Data records >>
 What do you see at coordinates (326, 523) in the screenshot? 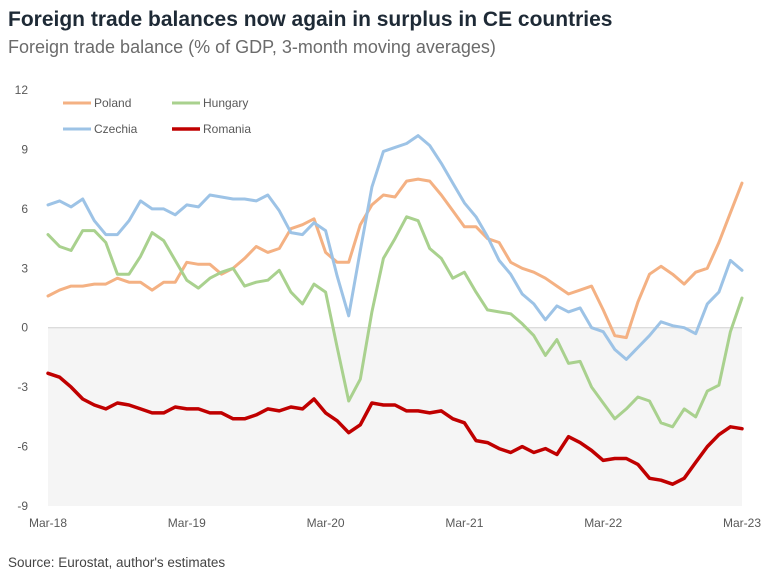
I see `x-tick-label: Mar-20` at bounding box center [326, 523].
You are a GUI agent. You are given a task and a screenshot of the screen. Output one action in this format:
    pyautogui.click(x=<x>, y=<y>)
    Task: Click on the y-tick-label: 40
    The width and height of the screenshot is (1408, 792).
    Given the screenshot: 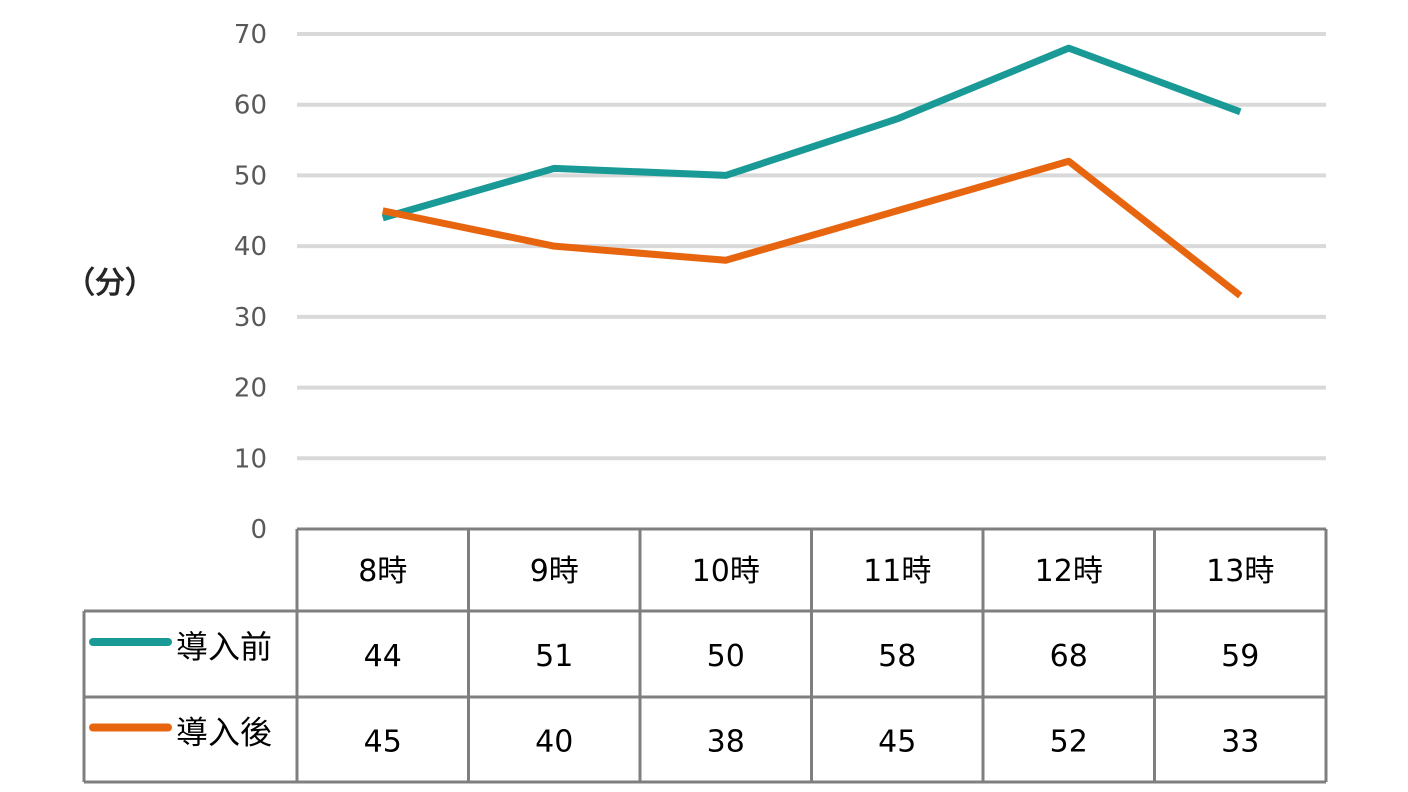 What is the action you would take?
    pyautogui.click(x=250, y=247)
    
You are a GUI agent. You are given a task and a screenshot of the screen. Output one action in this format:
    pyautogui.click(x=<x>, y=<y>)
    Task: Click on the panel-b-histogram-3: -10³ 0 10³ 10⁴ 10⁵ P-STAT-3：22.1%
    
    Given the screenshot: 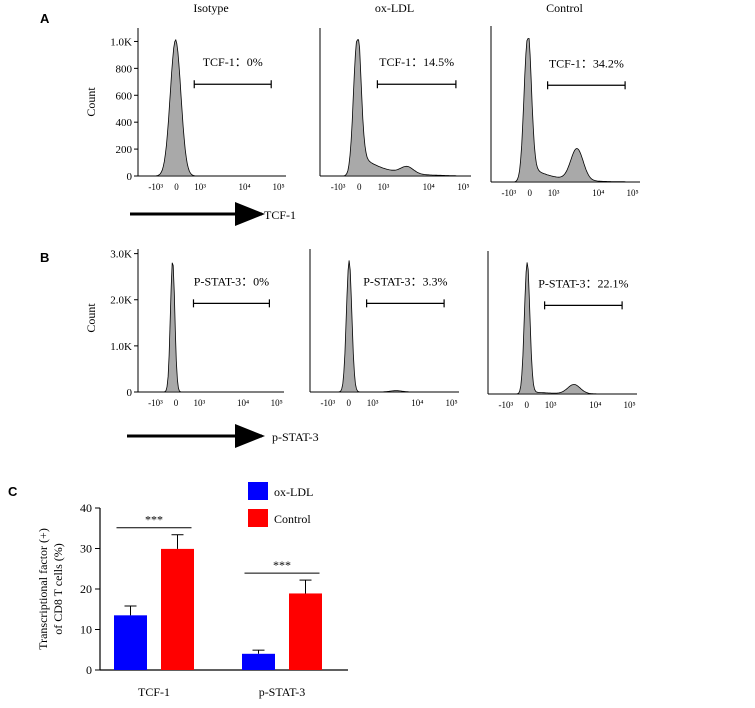 What is the action you would take?
    pyautogui.click(x=562, y=330)
    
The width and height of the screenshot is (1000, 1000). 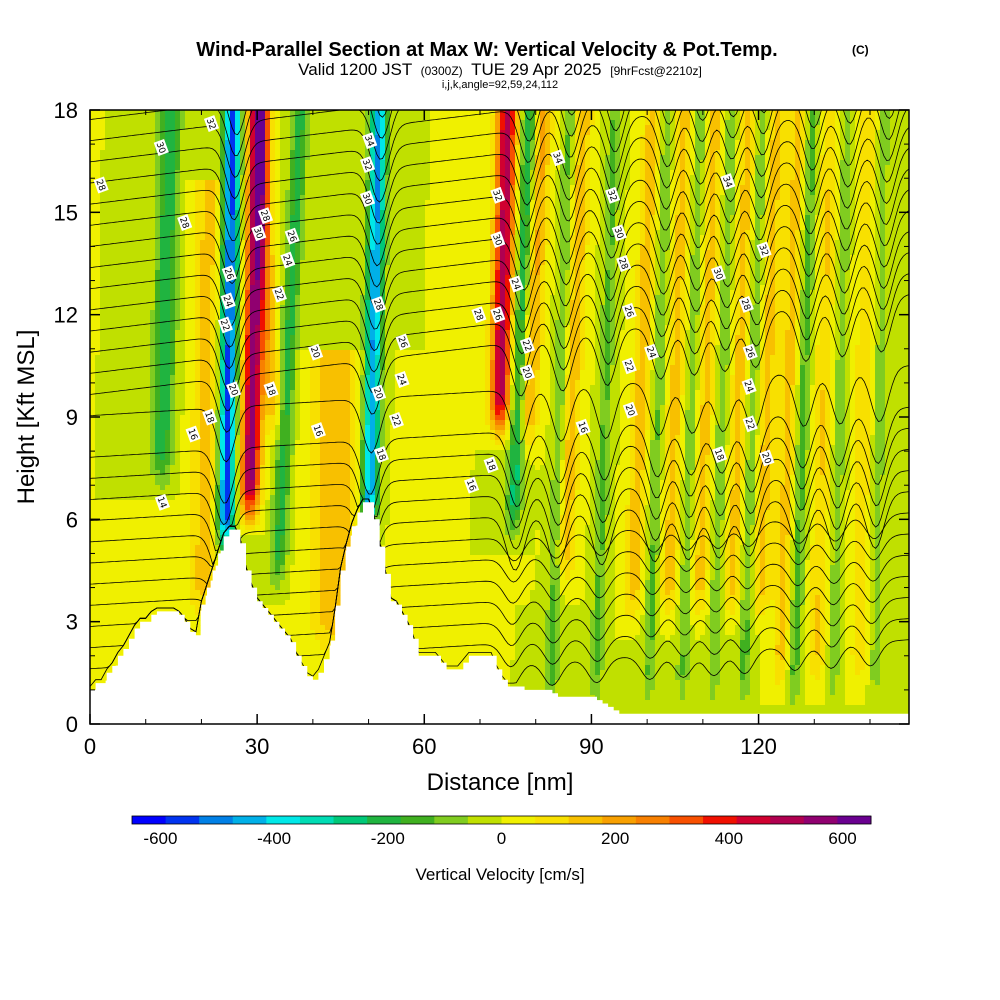 What do you see at coordinates (500, 85) in the screenshot?
I see `grid-indices: i,j,k,angle=92,59,24,112` at bounding box center [500, 85].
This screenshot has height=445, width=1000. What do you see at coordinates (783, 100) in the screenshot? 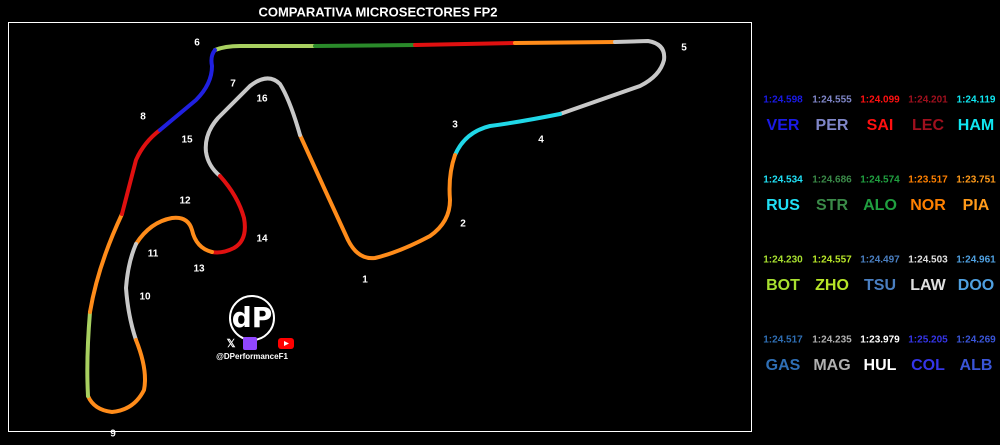
I see `driver-time: 1:24.598` at bounding box center [783, 100].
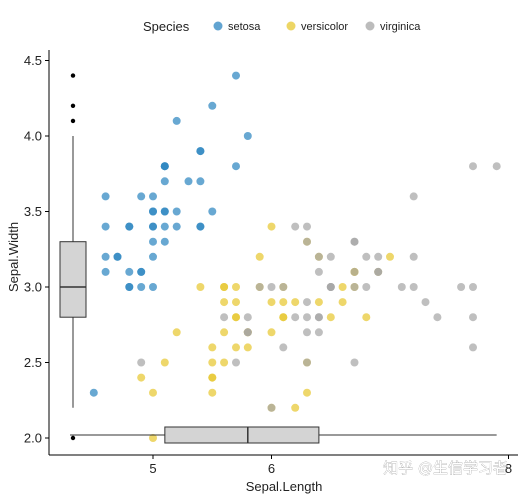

What is required >> Render the lines from the one containing "This screenshot has" through the last line as a JSON list of strings, one string per line, skipping blank lines and leaving out the pictures.

The answer >>
[
  "This screenshot has height=445, width=1000. What do you see at coordinates (783, 100) in the screenshot? ",
  "I see `driver-time: 1:24.598` at bounding box center [783, 100]."
]